On Nov 2, 2012, at 2:25 PM, Jan Willamowius <jan@xxxxxxxxxxxxxx> wrote:
> Guy Harris wrote:
>>> My dissector only handles UDP packets, but strangely the stop-packets
>>> are all TCP packets and I have verified that my dissector never even
>>> gets called for them.
>>
>> A dissector for one protocol can set up future (in the sense of "later in the capture") packets to or from certain endpoints to be dissected as a particular protocol.
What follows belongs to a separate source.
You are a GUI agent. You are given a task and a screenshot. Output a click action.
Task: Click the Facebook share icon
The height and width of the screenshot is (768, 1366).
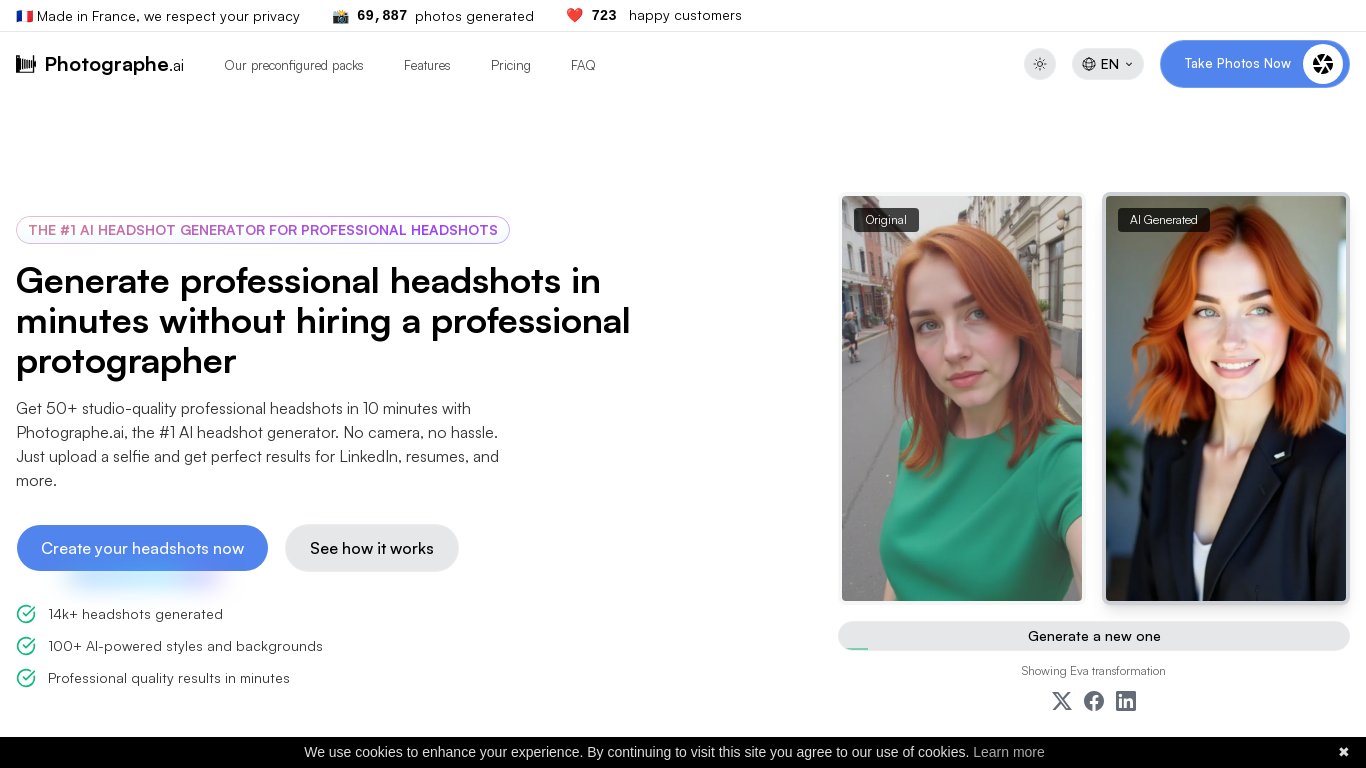(1094, 701)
This is used, for example, for protocols such as SIP, which initiate a session and specify "use port XXX" for that session, so that future UDP traffic to or from port XXX should be dissected as RTP for that session.
>>
>> What protocol(s) are in the TCP packets in question?
>
> Thats it!
>
> I'm doing a dissector to decode the H.460.19 RTP multiplexing used by
> H.323 and the packets I have to ignore contain openLogicalChannel
> messages that probably set up rules to decode future packets as RTP.
At least as I read H.460.19 section 7.3.2 "Multiplexed media mode – RTP/RTCP", it should set up rules to decode future packets as "multiplexed RTP":
When operating in the multiplexed media mode, a multiplexing layer shall be added by H.460.19 entities between the UDP and RTP/RTCP packet headers as shown in Figures 7 and 8.
+---------------------------+
| IP header |
+---------------------------+
| UDP header |
+---------------------------+
| 4-byte multiplexID |
+---------------------------+
| RTP HEADER |
+---------------------------+
| RTP PAYLOAD |
+---------------------------+
Figure 7/H.460.19 – The multiplexed RTP packet
+---------------------------+
| IP header |
+---------------------------+
| UDP header |
+---------------------------+
| 4-byte multiplexID |
+---------------------------+
| RTCP HEADER |
+---------------------------+
| RTCP PAYLOAD |
+---------------------------+
| ... |
+---------------------------+
Figure 8/H.460.19 – The multiplexed RTCP packet
So there'd need to be a dissector for "multiplexed RTP" (which would probably be part of the RTP dissector source file), and, when the multiplexed media mode is negotiated, use the "multiplexed RTP" dissector rather than the regular RTP dissector.
> Is there a way to override these rules for future packets ?
> Or is the only way to adapt the dissector for H.323 to auto detect when
> RTP multiplexing is used ?
It looks, from my quick reading of H.460.19, as if the H.323 dissector would, and could, and probably should detect RTP multiplexing at call setup time.
If you don't have the call setup traffic, RTP traffic would have to be recognized heuristically - the H.323 dissector (or SIP dissector, or...) wouldn't be setting up future packets to be dissected as RTP; a heuristic "multiplexed RTP" dissector could probably recognize "multiplexed RTP" by using the same mechanisms as the regular heuristic RTP dissector but fetching the fields it uses at an offset 4 bytes greater than the regular offset.